### [DIRECTIONS]
What needs transcribing is the line with "Click the MCQ Challenge label" and every line after it to the end of the records, exactly and alone, with no pictures.

Segment Start: SUPPLIED DATA

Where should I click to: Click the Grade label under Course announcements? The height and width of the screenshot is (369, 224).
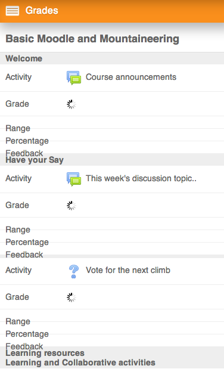pos(17,104)
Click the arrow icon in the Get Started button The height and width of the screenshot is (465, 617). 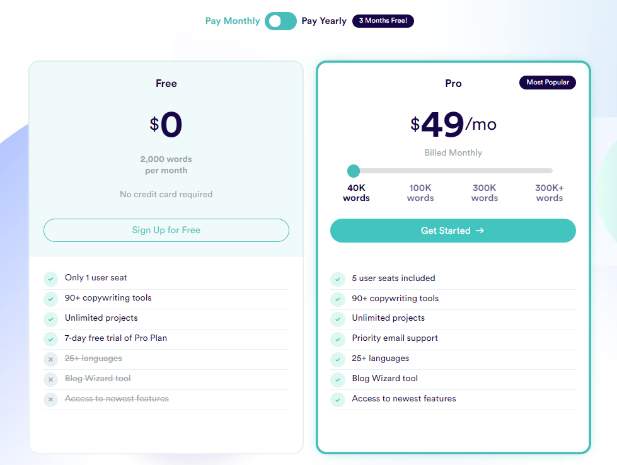pyautogui.click(x=480, y=231)
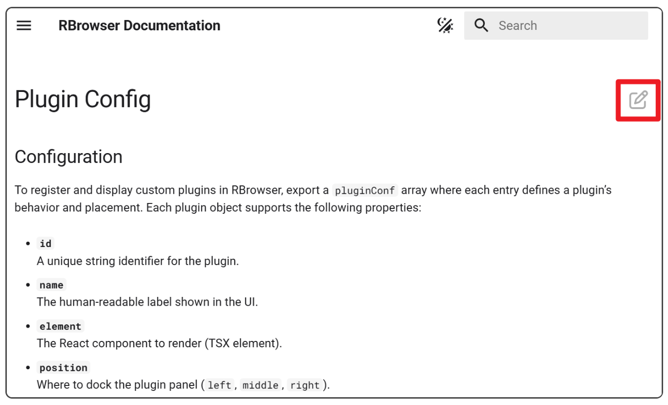The image size is (668, 405).
Task: Click the edit page pencil icon
Action: (x=638, y=100)
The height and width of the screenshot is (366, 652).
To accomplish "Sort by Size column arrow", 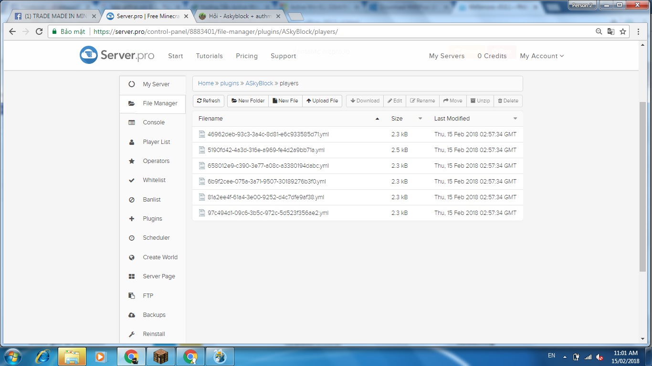I will click(421, 119).
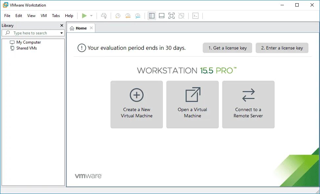Open the Library search dropdown arrow
This screenshot has width=320, height=194.
[x=61, y=33]
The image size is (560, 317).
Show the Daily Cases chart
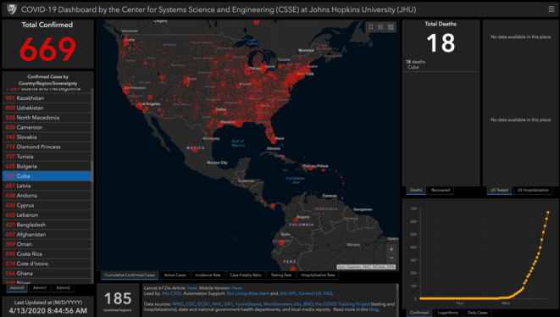(478, 313)
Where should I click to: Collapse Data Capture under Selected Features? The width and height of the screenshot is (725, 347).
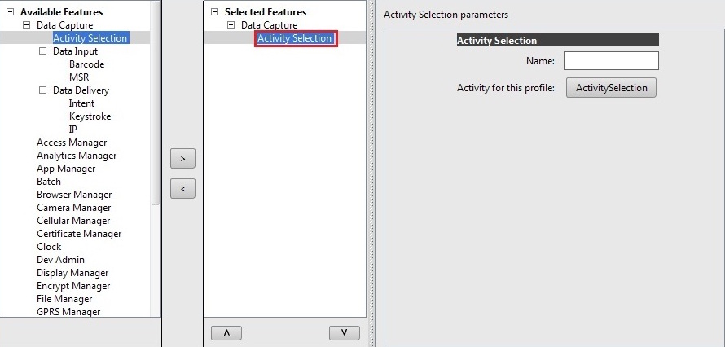point(231,25)
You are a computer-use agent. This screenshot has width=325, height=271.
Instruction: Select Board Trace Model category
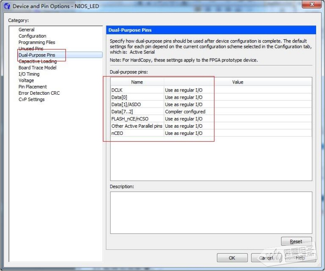(x=37, y=68)
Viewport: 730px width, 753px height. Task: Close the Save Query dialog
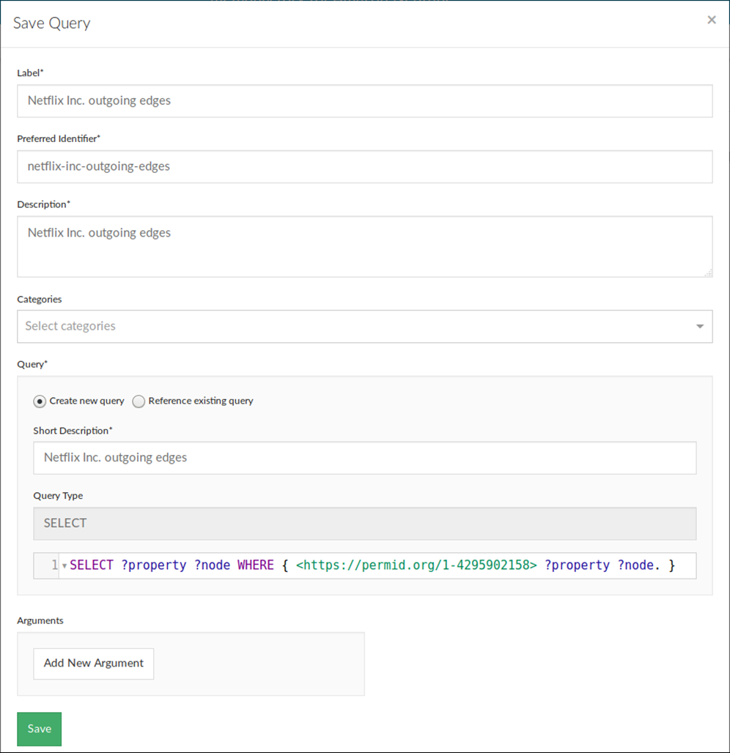711,20
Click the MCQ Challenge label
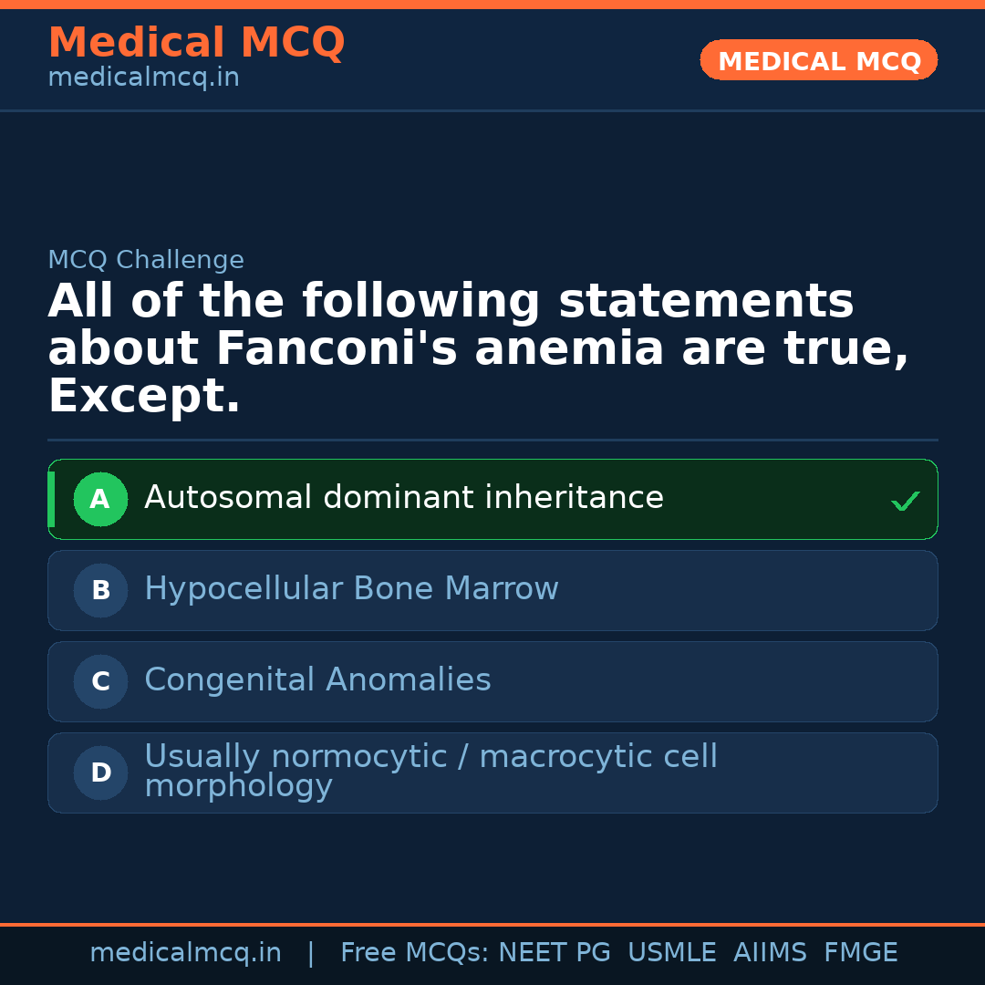985x985 pixels. click(146, 260)
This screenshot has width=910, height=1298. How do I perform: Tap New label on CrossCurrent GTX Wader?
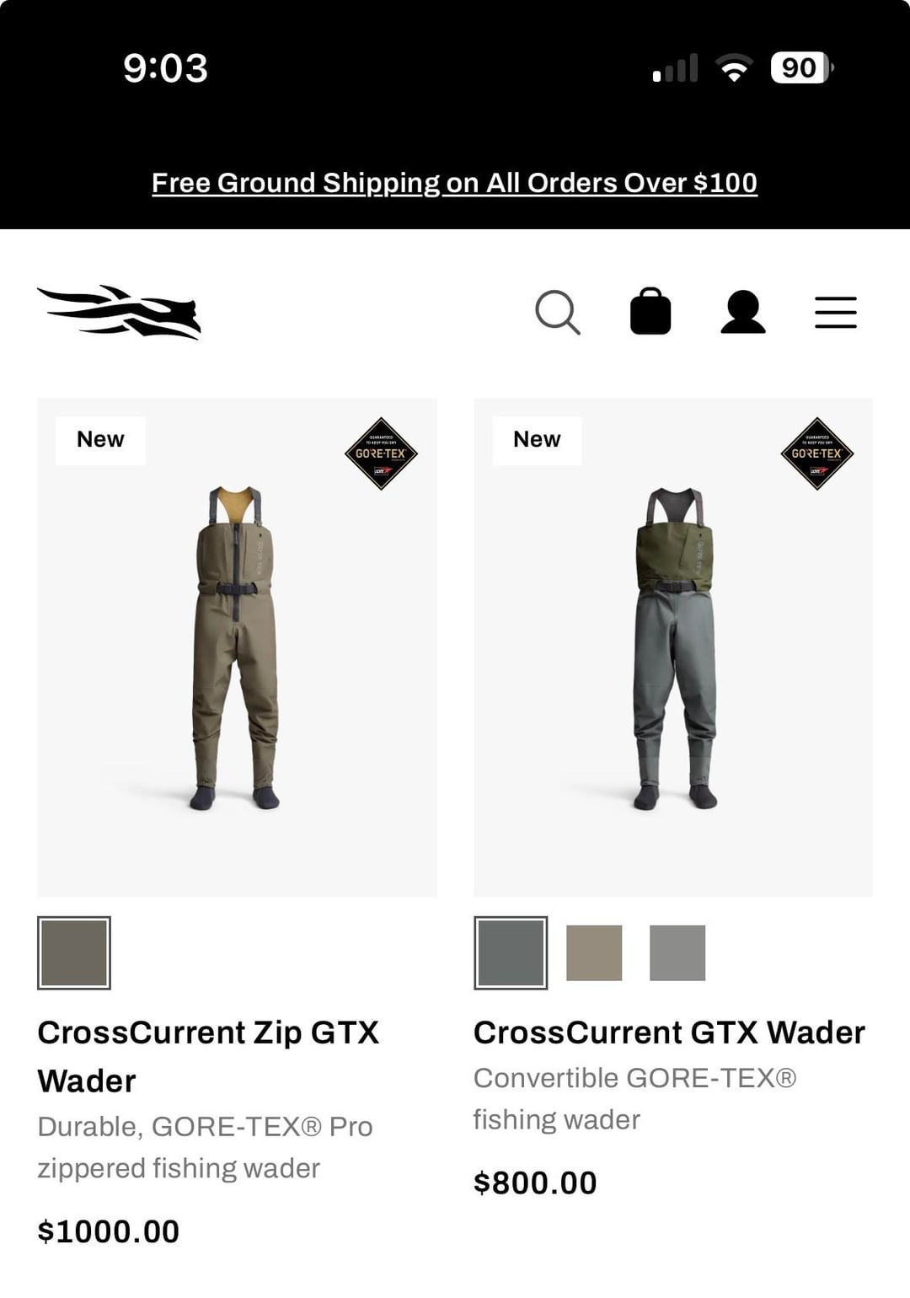(x=537, y=440)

Segment End: SUPPLIED DATA

### [SOLUTION FOR THIS PROBLEM]
Click the MCQ Challenge label
985x985 pixels. click(146, 260)
This screenshot has width=910, height=1298. How do I perform: Tap New label on CrossCurrent GTX Wader?
(x=537, y=440)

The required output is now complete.